Not only are there more people, but every year regulations for building new homes get tougher, and NIMBY groups add more and more red tape and hoops for builders to jump through meaning fewer homes get built, and those that do can cost a fortune just to break ground.

Even assuming you break ground every year there are fewer and fewer qualified and quality trained skilled trades people to do the jobs leading to plenty of delays on the job site, and with near year round wild fires, lumber prices are at al all time high. This means getting into the construction game is more and more expensive and thus riskier every year and so fewer homes get built.

All of that means less and less supply entering the market for a growing population.

Add to that factors like Air B&B and the investment property boom taking single family homes off the market and turning them into hotel rooms, or multi-unit rentals means you have a lot of competition for an increasingly small number of properties.
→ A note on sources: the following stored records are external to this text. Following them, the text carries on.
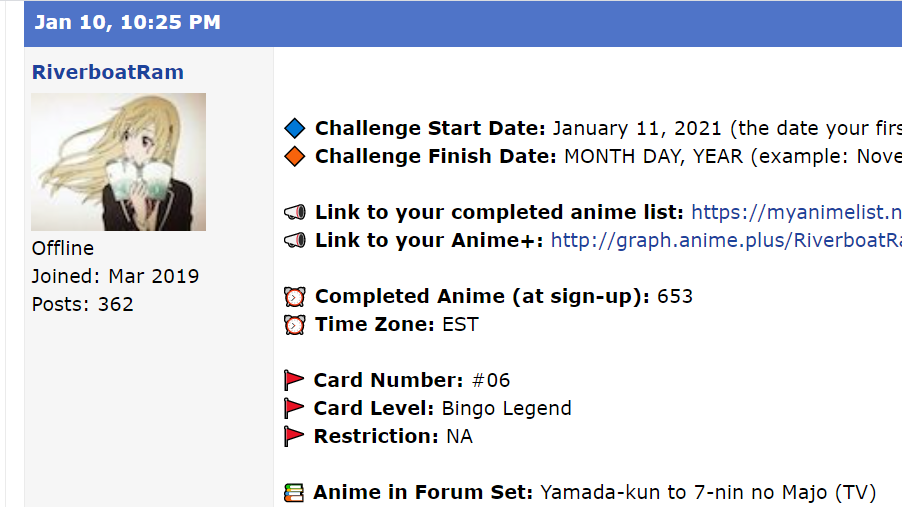902x507 pixels.
Task: Click the Posts: 362 count
Action: coord(82,304)
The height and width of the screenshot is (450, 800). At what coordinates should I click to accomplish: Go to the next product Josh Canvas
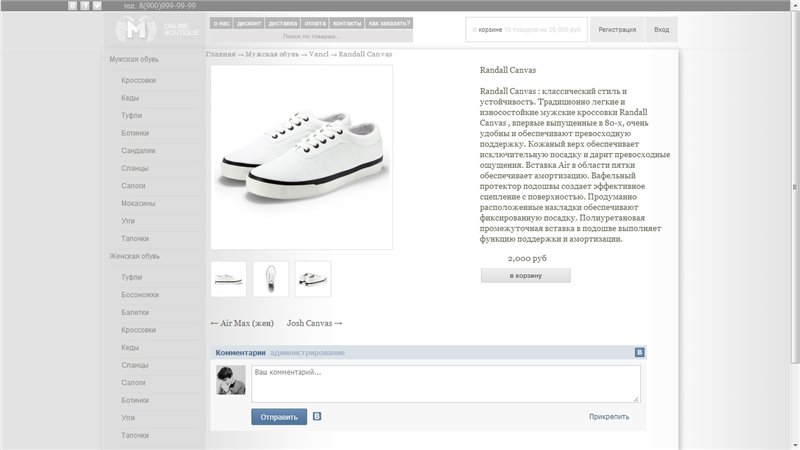click(x=314, y=323)
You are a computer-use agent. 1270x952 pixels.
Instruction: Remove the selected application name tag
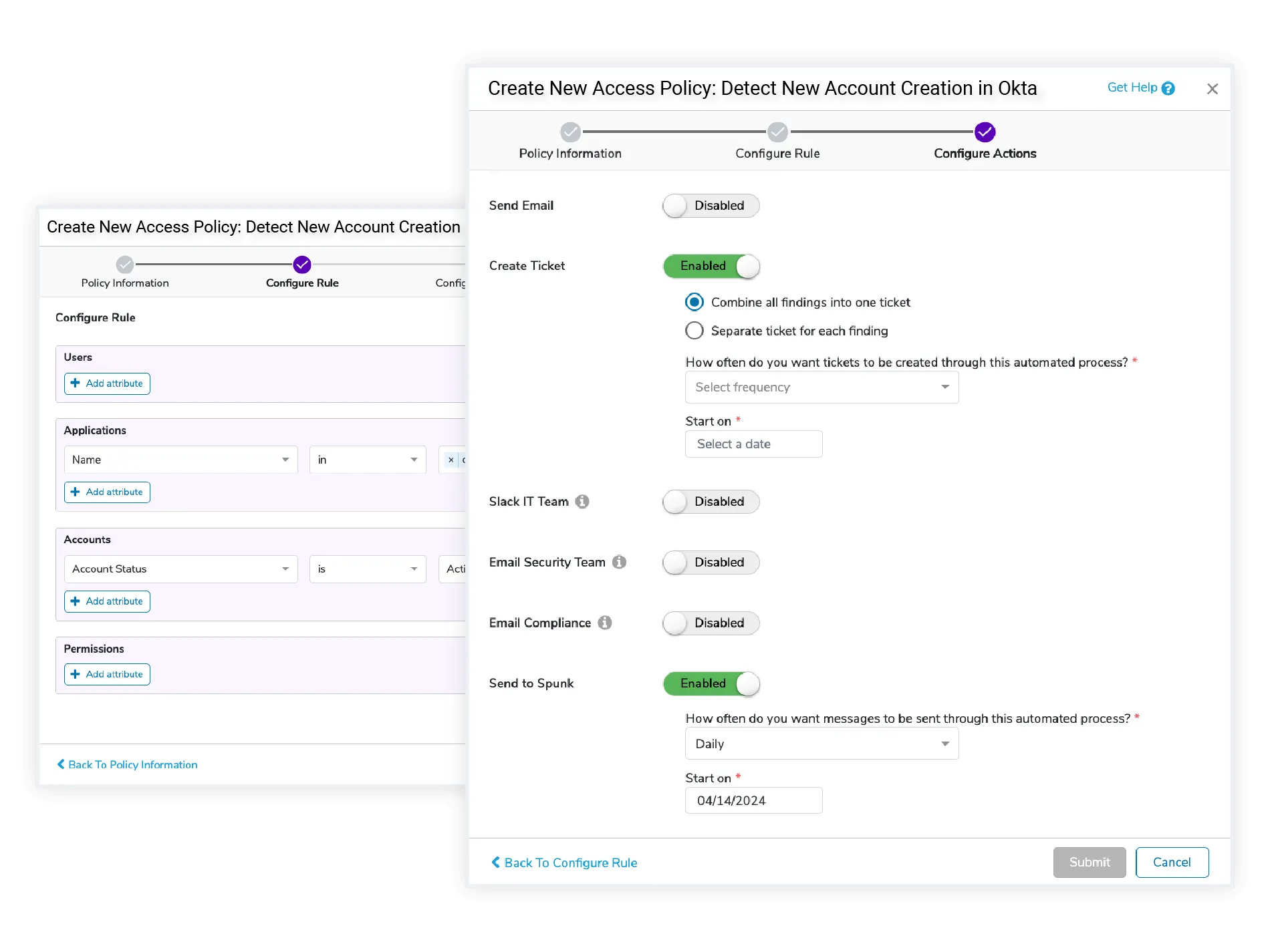451,460

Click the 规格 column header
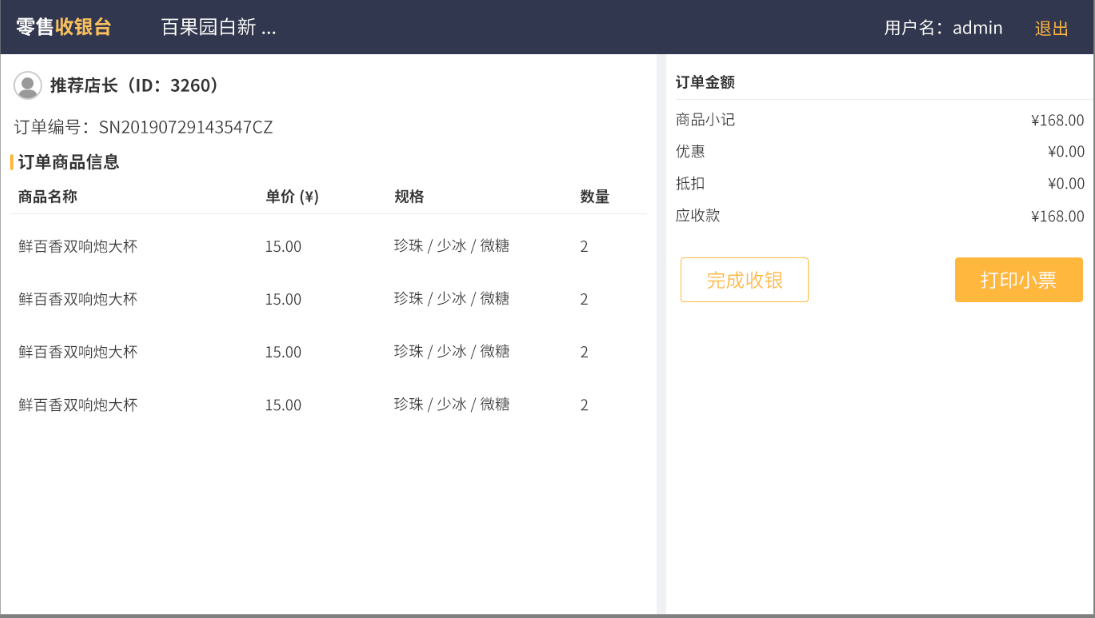point(409,197)
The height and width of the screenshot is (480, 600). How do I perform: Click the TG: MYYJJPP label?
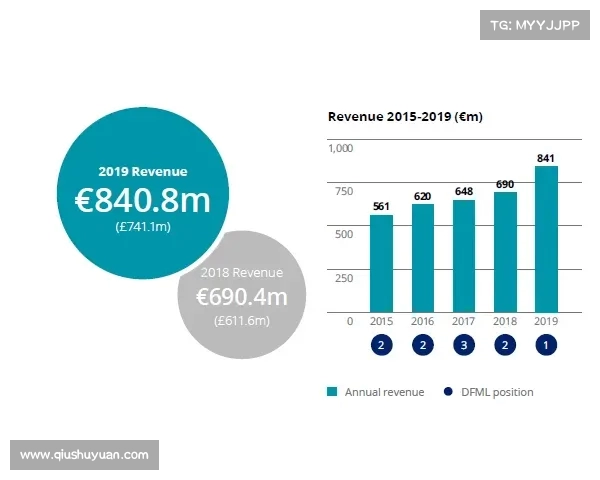534,25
On top of all of these factors, Housing is a necessity, there will always be a huge demand, you often can’t just “find a cheaper place to live”, without being willing to undergo significant hardship elsewhere, whether that means living in a sketchy area of town, being willing to commute for hours a day and/or living like sardines… so its a sellers market, and with the systems we have created, almost always will be.

Anonymous 0 Comments

It’s supply and demand.

Because old people are in power in almost all Western countries, and managed to limit house building. The exact way they did it varies from country to country, but old people want houses as expensive as possible, because this way they can leech money from younger generations.

It is purely a generational conflict.

In some places there’s additional factors like high immigration, but it wouldn’t matter if people were allowed to build on their land.

Anonymous 0 Comments

In some countries (such as Japan) a home can be a depreciating asset.

https://www.theguardian.com/cities/2017/nov/16/japan-reusable-housing-revolution

Anonymous 0 Comments

Land value, street/city value, and less available houses. If you want to be as over-simplistic as possible, from my understanding at-least.

It’s pretty arbitrary though, and you could definitely argue some houses are worth less or more than others. There’s like a trillion more factors as well, age of the house, size of the land it comes with, if it’s in a vacation city, etc…

But right now at-least, housing is **definitely not** tied to inflation. It’s tied to the huge group(s) of landlords and billionaires who own way too much of it. And they’ve been artificially driving the price up for years and years now. Not to mention the sheer magnitude of cities that only have single-family zoning laws all across the country, or just make it straight up illegal to build anything besides; ‘average american house’.

There’s tons of empty houses that no average person could hope to afford, and just sit empty. And they make up the money lost by just having a few desperate/foolish folks rent it out, or pay a big mortgage monthly for it. It’s becoming a huge problem, especially for the younger generation; though it’s effecting everyone really.

If you’re curious where/how I know this from, I’ll give a link to a video you can watch/listen to in the background that talks about why houses cost too much.

[https://www.youtube.com/watch?v=UDnFSlzMlGI&t=737s&ab_channel=SomeMoreNews](https://www.youtube.com/watch?v=UDnFSlzMlGI&t=737s&ab_channel=SomeMoreNews)

Anonymous 0 Comments

Something I don’t think other people have mentioned:

Established house prices increase because it costs more and more each year to build new houses.